Phillip Levine is a poet, editor, educator, and performer.  He is the poetry editor for the Mid-Hudson Valley magazine "Chronogram" (www.chronogram.com), and president of the Woodstock Poetry Society & Festival (www.woodstockpoetry.com). From 2001-2008, he  hosted a popular weekly reading series at The Colony, one of the most storied venues for poets and musicians in Woodstock, NY.  He is a five-year alumnus of the Chenango Valley Writers' Conference and was an invited reader in 2002 and 2005.  Phillip was a featured poet at Woodstock Poetry Festival in 2001, 2002 and 2005 and coordinated a workshop for young poets at the festival in 2003 and 2005.  He has organized a number of Poets for Peace events in the Woodstock/mid-Hudson Valley.

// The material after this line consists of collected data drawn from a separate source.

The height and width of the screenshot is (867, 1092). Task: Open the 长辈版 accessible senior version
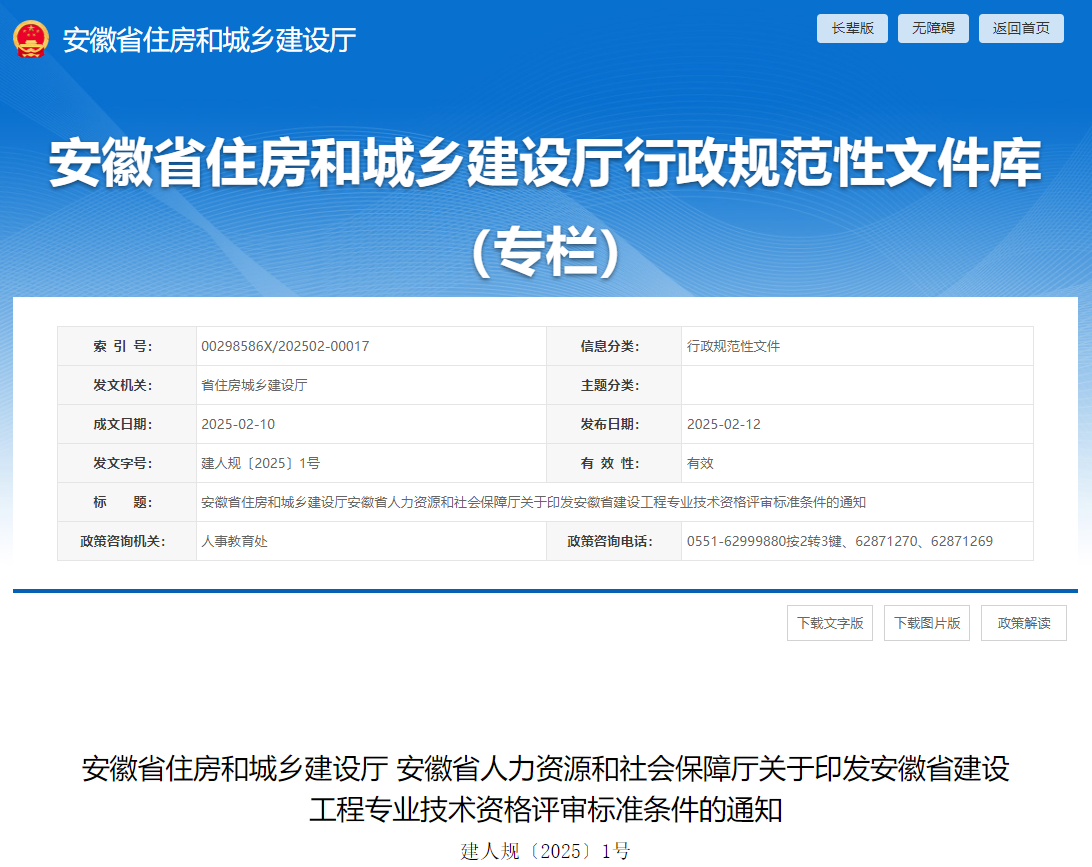tap(851, 28)
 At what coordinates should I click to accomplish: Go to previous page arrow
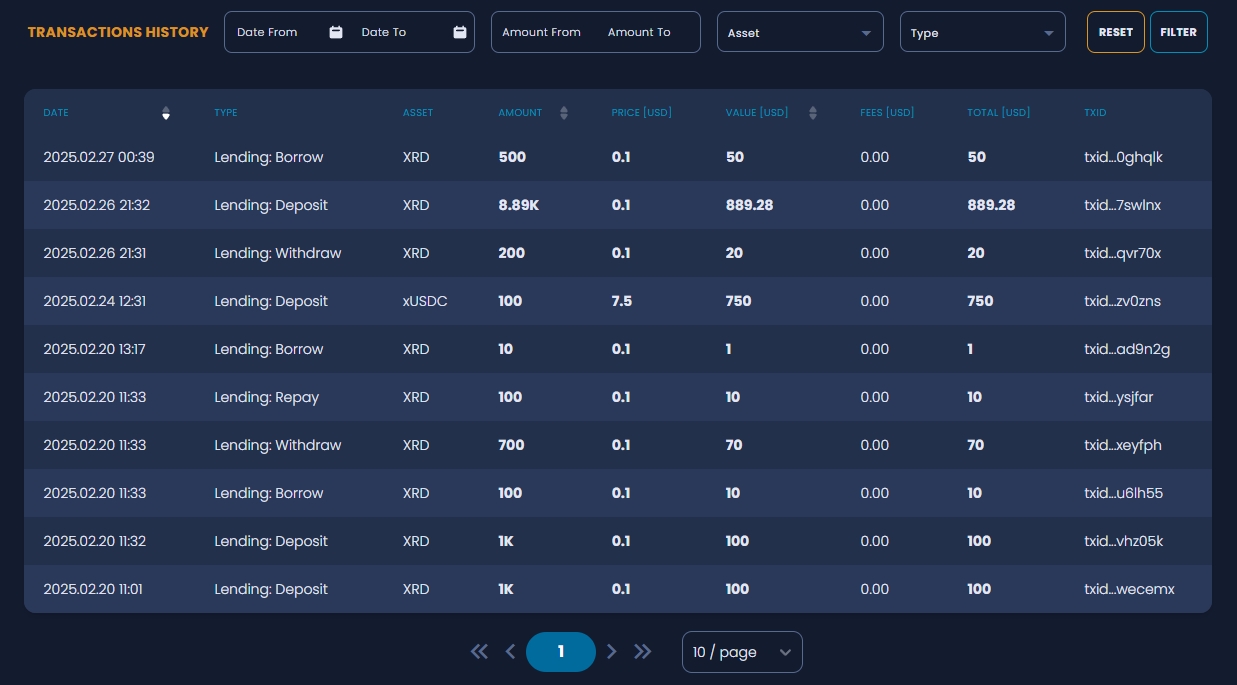pos(510,652)
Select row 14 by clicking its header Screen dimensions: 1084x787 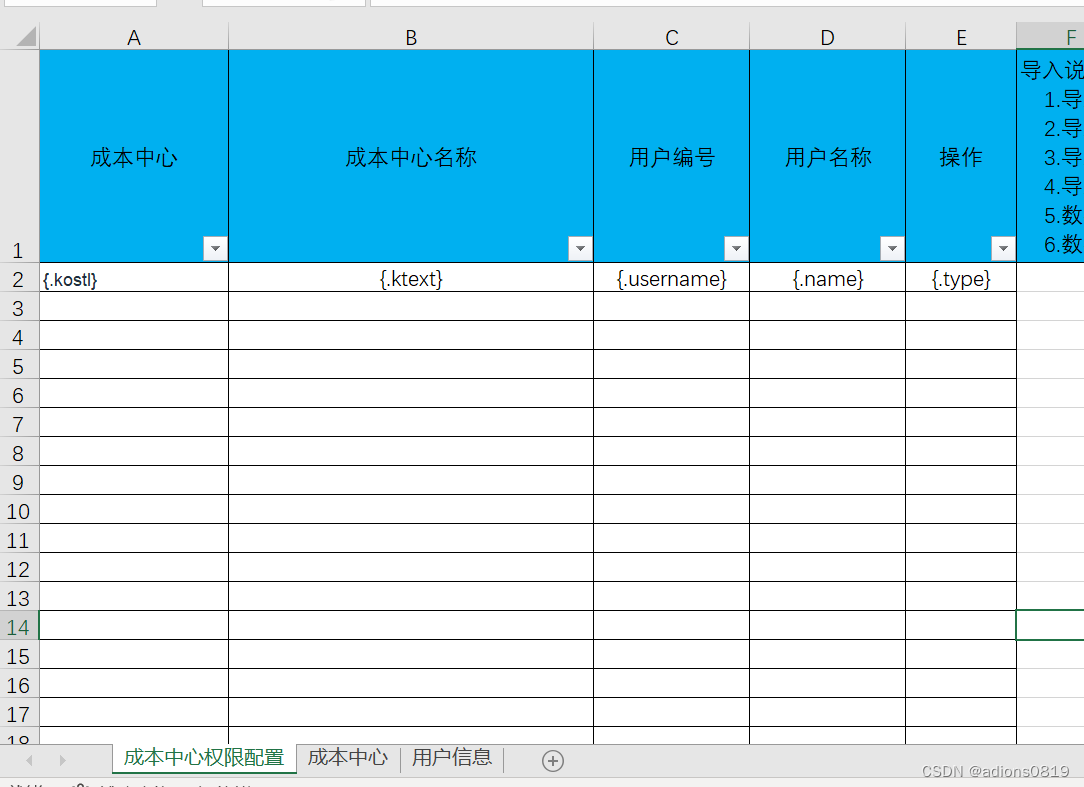click(18, 627)
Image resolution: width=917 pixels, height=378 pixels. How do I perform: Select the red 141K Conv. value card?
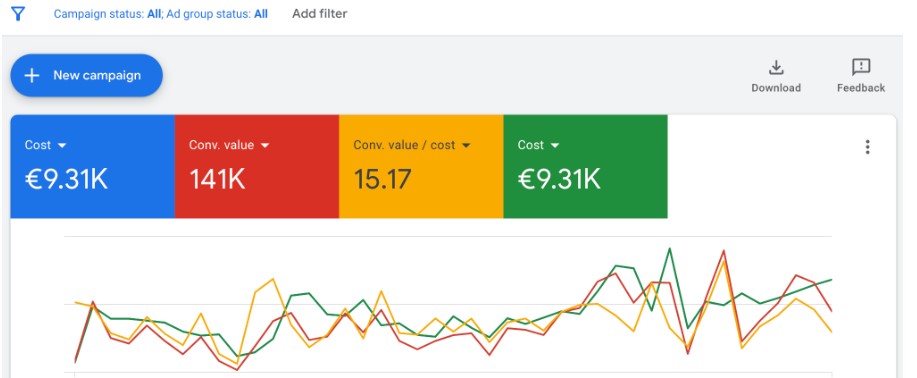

Through a grant from Poets & Writers, and Incisions, Inc. (a non-profit dedicated to bringing poetry into the prisons), Phillip created a semester long poetry class for incarcerated youth, at the Highland Correctional Facility in Highland, NY.


Rivers & Gardens

Rivers & Gardens

the strongest argument against war is the nature of war
the strongest argument against war is the nature of war

The river is Jordan
and the Garden is wild
a burst of flowers
and the rupture of seed
the sky bleeds and blows
clouds and people to pieces
these are not pretty petals
with their sudden bloom in crowded places
these tulips have no sweet
these roses have no name
the wine has turned
the bread has mold
the birthplace of the 3
may now bury a million
and here is a boy who has lost his shoes
below the knees

The river is Tigris
and the Garden is wild
roses torn from stem
who wears these thorns?
who cut these palms?
who parted these sands?
who razed this mecca?
Eden boils
a failure of seed
the apple is cut and rots
roots are ripped
ivy tangles
here is a boy who has lost his shoes
below the knees
and a father with no sons

The river is Euphrates
and the Garden is wild
armed and fertile
with something new and cruel
the pin is pulled
and ready for seed
the soil is plowed open with pits
green bolts to red
what bounty?
what harvest?
war is a crop
for fattening a few
and feeding no one
rain cuts a man into parts
this piece was his leg, here lies his arm
these things used to belong to him
the bloom is off the rose
and in the powder
what tills this soil?
what waters these wounds?
here is a boy who has lost his shoes
below the knees
and a father with no sons

the strongest argument against war is the nature of war

The river is Hudson
and the Garden is wild
Here is a boy who's lost his shoes
below the knees
And a father with no sons
this is the season of bolt and ruin
and the bruising of fruit
here is the shrinking vine
the drift root and the idle rain
where is the spring sprout?
how is this harvest fall?

The river is Potomac
and the Garden is wild
Here, everywhere,
are boys who have lost their shoes
below the knees.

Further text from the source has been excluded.